On the flip-side of things, if you feel like he’s getting a little too mechanically precise, ask him to reseed his random-number generator.
Does he cry and start talking about his motherboard in bed? Let him open up and hold him close, but not so close that you accidentally dislodge any of his RAM. He’s in a vulnerable state.
If you feel like his mood is negatively impacting performance, take him out shopping for case mods! We can guarantee he won’t do this on his own, but your eye is best when deciding how he should look. And he’ll thank you!
If you feel like he’s shouting at you, check to see if CAPS LOCK is on.
When it doubt, take his cartridge out, blow in it a few times, and then put it back in.
It’s easy to get stuck on his output, but remember that he needs input as well. I/O is a two-way street.
Think about your feelings on multitasking before you’re in the bedroom. He may have the computing power to run multiple threads, but you may want to capture 100% of his load.
He can have quad cores and still have one heart for you.
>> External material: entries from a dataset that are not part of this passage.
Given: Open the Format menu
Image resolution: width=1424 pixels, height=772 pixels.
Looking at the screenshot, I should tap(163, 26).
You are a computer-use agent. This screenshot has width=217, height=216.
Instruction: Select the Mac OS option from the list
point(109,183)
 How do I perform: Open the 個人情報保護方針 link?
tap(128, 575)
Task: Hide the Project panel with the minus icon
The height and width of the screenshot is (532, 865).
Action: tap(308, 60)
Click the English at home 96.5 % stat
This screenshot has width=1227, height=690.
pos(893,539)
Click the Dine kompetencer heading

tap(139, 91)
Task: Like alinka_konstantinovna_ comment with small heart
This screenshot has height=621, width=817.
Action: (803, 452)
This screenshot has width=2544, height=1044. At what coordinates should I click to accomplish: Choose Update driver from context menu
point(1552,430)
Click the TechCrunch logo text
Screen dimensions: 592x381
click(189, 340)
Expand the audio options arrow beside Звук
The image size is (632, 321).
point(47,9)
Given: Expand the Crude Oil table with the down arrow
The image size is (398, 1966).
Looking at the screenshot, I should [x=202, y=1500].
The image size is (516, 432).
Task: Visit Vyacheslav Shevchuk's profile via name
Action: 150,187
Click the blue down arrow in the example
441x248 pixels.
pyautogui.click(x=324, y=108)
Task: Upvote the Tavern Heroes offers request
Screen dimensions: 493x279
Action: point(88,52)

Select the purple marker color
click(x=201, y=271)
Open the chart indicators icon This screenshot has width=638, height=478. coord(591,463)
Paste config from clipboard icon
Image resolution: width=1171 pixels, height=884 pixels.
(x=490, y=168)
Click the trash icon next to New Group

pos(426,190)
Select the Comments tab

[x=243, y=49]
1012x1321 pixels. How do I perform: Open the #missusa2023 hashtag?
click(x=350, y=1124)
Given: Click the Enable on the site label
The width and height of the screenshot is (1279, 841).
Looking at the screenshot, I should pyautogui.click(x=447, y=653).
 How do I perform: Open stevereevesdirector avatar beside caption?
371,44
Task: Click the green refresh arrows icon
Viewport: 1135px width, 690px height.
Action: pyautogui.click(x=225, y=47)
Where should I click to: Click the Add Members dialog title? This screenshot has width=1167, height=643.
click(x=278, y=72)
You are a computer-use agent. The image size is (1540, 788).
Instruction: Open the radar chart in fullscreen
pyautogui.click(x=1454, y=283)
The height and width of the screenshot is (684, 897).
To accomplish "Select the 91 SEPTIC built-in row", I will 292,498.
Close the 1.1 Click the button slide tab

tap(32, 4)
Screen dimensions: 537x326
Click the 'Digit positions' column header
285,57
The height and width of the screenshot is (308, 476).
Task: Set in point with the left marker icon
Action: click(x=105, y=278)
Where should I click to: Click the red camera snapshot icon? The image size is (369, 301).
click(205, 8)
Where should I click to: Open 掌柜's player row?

Abort, Retry, or Fail? This is a tricky question. But if you’re dedicated to your relationship, you should always choose Retry.
If you respect fidelity, it’s much wiser to control his loudness and softness with the volume knob than by modifying his files.
Before you upgrade him, take a second look at any parts that could be salvaged and inserted into a new chassis. Imagine– you can put all that data the two of you have stored in to a much more powerful machine and not lose anything!
Sometimes, thinking outside the bedroom is important too. Promise to say “Hello, world!” to each other every morning.
Let him know just how Big Endian he really is. Seriously, this is important. If you read him as Little Endian, you’ll be starting over from square 000001.
ADAM WEISHAUPT is a Professor of Law at the University of Ingolstadt. His hobbies include rationalism, masonry, and opposition to Kantian idealism.